U.S. District Court Judge Myron Thompson of Alabama has an op-ed in the New York Times, Sentencing and Sensibility on the recent Booker and FanFan decisions.
... amid the confusion that will undoubtedly follow this decision, we should keep in mind one basic principle: neither consistency nor codification guarantees justice. While few if any are calling for a return to the practically unfettered discretion that judges had before the sentencing guidelines came into effect, the nuances of individual cases necessitate a certain fluidity in imposing punishment. Congress should seek to shape judicial discretion, not to lock it in a vise.
A sentencing scheme that provides different punishments for offenders with similar backgrounds who are convicted of similar crimes under similar circumstances is clearly unjust. Yet so is one that provides comparable punishments for offenders with different backgrounds who are convicted of similar crimes under different circumstances.

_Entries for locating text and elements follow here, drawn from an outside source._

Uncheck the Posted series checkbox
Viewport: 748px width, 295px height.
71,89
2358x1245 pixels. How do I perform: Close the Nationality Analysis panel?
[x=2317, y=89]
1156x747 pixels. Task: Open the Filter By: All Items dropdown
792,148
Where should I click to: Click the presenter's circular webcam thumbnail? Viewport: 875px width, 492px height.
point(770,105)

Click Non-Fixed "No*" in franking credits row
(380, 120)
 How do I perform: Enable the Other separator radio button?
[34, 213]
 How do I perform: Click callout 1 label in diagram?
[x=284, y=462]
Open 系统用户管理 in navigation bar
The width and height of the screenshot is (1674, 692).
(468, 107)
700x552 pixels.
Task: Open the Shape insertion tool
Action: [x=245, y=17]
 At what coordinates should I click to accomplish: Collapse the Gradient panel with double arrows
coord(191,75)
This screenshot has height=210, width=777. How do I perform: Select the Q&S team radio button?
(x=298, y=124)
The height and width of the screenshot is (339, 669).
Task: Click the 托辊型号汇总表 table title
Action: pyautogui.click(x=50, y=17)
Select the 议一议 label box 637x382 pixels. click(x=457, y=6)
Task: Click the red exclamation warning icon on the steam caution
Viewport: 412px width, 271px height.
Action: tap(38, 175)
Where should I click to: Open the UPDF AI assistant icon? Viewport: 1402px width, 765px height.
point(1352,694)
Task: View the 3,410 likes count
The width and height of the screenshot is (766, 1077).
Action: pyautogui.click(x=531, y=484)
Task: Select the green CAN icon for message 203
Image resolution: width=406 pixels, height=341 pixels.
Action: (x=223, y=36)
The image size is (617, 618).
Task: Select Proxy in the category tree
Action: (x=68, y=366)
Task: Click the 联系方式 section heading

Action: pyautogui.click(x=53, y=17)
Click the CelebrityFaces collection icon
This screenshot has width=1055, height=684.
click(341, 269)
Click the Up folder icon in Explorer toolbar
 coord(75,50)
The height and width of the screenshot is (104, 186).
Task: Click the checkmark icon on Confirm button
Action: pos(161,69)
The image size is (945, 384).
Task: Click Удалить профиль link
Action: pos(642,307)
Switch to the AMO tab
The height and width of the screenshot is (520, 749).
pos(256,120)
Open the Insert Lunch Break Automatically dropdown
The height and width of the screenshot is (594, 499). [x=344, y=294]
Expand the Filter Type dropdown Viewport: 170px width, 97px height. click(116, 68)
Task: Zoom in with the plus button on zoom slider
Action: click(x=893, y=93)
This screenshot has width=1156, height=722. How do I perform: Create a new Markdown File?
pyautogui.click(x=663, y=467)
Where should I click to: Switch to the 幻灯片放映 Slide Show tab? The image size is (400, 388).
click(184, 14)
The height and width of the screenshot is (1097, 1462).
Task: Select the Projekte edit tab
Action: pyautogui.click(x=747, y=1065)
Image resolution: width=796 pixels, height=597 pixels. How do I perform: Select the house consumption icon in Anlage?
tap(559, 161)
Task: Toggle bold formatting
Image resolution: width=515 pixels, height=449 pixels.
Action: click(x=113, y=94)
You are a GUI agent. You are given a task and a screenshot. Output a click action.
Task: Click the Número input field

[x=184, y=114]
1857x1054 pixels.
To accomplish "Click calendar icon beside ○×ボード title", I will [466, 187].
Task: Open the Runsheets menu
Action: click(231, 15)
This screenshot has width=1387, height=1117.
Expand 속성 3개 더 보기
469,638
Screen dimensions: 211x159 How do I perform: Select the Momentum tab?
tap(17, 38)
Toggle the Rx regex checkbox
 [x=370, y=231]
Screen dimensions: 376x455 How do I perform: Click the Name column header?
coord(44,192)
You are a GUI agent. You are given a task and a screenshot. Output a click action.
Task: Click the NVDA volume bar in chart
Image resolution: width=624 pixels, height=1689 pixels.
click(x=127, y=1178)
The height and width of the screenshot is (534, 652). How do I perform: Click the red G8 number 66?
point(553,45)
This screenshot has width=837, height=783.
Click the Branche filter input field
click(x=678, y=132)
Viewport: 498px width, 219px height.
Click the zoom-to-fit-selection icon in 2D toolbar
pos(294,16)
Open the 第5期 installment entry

Ultimately, it is the trial judge who is in the best position to distinguish between these two sets of circumstances, although Congress's guidance is critical in ensuring that one standard of justice exists throughout the federal court system. It is the judge who can appreciate the full complexity of the offender and his crime, and no prescriptive set of laws can appreciate the subtleties in determining the punishment that justice demands. If the 600-plus pages of the most recent set of sentencing guidelines have taught us anything, it is that punishment cannot be reduced to an algorithm.
Congress should avoid quick fixes that will cement the federal sentencing system as one that is synonymous with a " harsh and unforgiving legal system."
CrimProf Blog informs that the ABA is holding a teleconference on Booker and FanFan next week. Ed Lazarus in Findlaw has an op-ed taking the postition that the decisions will have a "limited practical effect."
Law Prof Doug Berman of Sentencing Law and Policy examines whether the decisions affect the Feeney Amendment's mandatory sentences for child and sex offenses.